The Trouble with Our Men
I have done some study in gender sociology, my major essay of which argued for the loss by both male and female under patriarchy (aka Dorothy Dinnerstein), and youth suicide and masculinity issues research. So you can be assured that what follows is not generated by any misanthropy.
Once upon a time, but not that long ago, our civilization periodically culled testosterone levels with a nice little war and packed its excess women off to the nunneries. This was a rather brutal but very practical way of maintaining social peace and population balance. We know that testosterone is a wonderful but sometimes troublesome hormone, present in varying, relative degrees in both male and female. It is necessary for its production of physical strength, vitality and assertiveness but Janus-faced, it is also more vulnerable to chromosomal insult that produces defective personality types such as ‘fragile X’ sociopaths. Disorders on the AspBerger’s-Autism and ADD-ADHD spectrums are also more common amongst males, but not exclusive to them. Violence and aggression are the more troublesome characteristics of testosterone, useful when disciplined and targeted positively but dangerous and destructive when controlled by evil agendas or combined with personality disorders. Civilisations have harnessed the force of this dynamic hormone for enforcing civil order, adventuring and military conquest. Its positive face has given us men of great genius and achievement, its negative, the horrors of war. It was only in the mechanised carnage of the 20th Century that war became sufficiently monstrous to give us pause from a long warrior history that exulted in battle. Testosterone and its danger to social peace have long been known, and H G Wells rather brutally observed that society needs a good war every now and then, just to cull its presence.
Our civilisation has seen a confluence of factors impacting on the male of our species in greater, more troublesome ways than perhaps ever before. The complex problems emergent from these factors appear to have only become exacerbated in Gens ‘X’ and ‘Y’ males and, after a variety of personal and proxy experiences combined with ongoing interest in cultural and current affairs, I have come to the conclusion that our civilisation faces a looming tsunami of problem males in the coming decades. The most basic assaults on human males over the past three generations is agribusiness’ practice of female hormone additives in the food supply, with as yet unknown outcomes on the male of our species (and other species for that matter). To this is added indiscriminate use of heavy metals in pesticides and herbicides, which are now indicated in neural disorders such as Alzheimer’s and Parkinson’s Disease, and in vaccination serum, controversially associated with Autism. The effects of such pollutants on other neurally based behavioural conditions are yet to be confirmed, but since we know the male embryo is generally more vulnerable to in-utero insult, the potential for a higher than normal range of male dysfunction cannot be discounted. Add to this diminishing breastfeeding, an organic filter that once shielded the neonate and infant from environmental contamination.
Then there are a variety of cultural factors that have placed additional stressors on the intimate and socio-economic male roles. In particular the advance of feminism, in which women gained cultural territory by encroachments on formerly exclusively male precincts but few acceptable new avenues have opened for males. Witness the short-lived, much derogated, SNAG and Metrosexual and the poor males who did their best to adjust to these new regimens but just ended up being pilloried. Cultural mores have also shifted to counter and disparage previously acceptable forms of male aggression without offering a sufficient variety of alternative outlets; the Brad Pitt film, Fight Club, an important exposition of the distortions resultant from these repressions.

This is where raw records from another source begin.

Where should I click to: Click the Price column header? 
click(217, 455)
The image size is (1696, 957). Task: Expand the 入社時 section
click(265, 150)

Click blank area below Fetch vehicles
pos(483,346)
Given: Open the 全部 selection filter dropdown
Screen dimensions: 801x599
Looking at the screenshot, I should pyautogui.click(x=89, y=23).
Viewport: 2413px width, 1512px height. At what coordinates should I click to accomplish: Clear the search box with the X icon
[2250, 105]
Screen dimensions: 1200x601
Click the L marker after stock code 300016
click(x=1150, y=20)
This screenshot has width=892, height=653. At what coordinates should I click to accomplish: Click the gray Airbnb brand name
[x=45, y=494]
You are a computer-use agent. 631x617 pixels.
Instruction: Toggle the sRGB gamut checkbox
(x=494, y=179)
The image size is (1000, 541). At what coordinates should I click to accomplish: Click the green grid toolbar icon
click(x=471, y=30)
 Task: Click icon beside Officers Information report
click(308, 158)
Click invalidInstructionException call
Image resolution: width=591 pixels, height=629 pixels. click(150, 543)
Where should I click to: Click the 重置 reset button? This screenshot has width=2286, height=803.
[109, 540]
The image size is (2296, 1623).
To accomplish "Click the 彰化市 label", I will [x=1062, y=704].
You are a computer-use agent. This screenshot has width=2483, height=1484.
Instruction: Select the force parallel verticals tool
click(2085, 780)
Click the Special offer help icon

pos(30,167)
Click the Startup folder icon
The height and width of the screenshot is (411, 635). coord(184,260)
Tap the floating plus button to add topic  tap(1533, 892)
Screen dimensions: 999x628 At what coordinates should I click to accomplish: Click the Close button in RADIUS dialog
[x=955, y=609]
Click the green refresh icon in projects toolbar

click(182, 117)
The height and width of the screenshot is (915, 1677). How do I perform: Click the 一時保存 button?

Compounding these diverse influences are an education system that enforces a uni-sex curriculum with little recognition of unique male biological and psychological needs, the protracted adolescence of a Peter Pan syndrome now extended well into the thirties, the explosion of virtual technology encouraging perceptions of action without consequence, and the ubiquitous use of neurologically damaging hydroponic cannabis and ‘party drugs’. Combined, these cultural and biological phenomena have added to the normal risk factors of being male by a factor of ten, perhaps more.
Of course, every human alive is a descendant of survivors and there will always be a greater proportion of robust males, either resilient enough to overcome the damage of whatever cocktail of insults the environment throws at them or sufficiently fortunate to grow whole and sound in a protected environment. However, it has been my observation that there is a growing number of dysfunctional males with varying types of psychological disorders of various degrees of significance who are now approaching or in their thirties without having developed a solid intimate relationship or found satisfying work that facilitates the development of mature capacities and responsibilities. Many of these men are vulnerable to further damage, both physically and psychologically, due to poor dietary and behavioural patterns, and so are liable to greater disintegration with concomitant poor health outcomes. These men not only do damage to themselves and the women they engage with but, if they comprise the numbers I suspect, are likely to present a serious risk factor and cost to our society in the not so distant future.
I don’t have an answer to this perceived concern of mine, and am not proposing H G Wells’ solution, but I do think its something that requires more attention, both for those males now heading into a bleak Never-Ever-land and for the vulnerable males to come.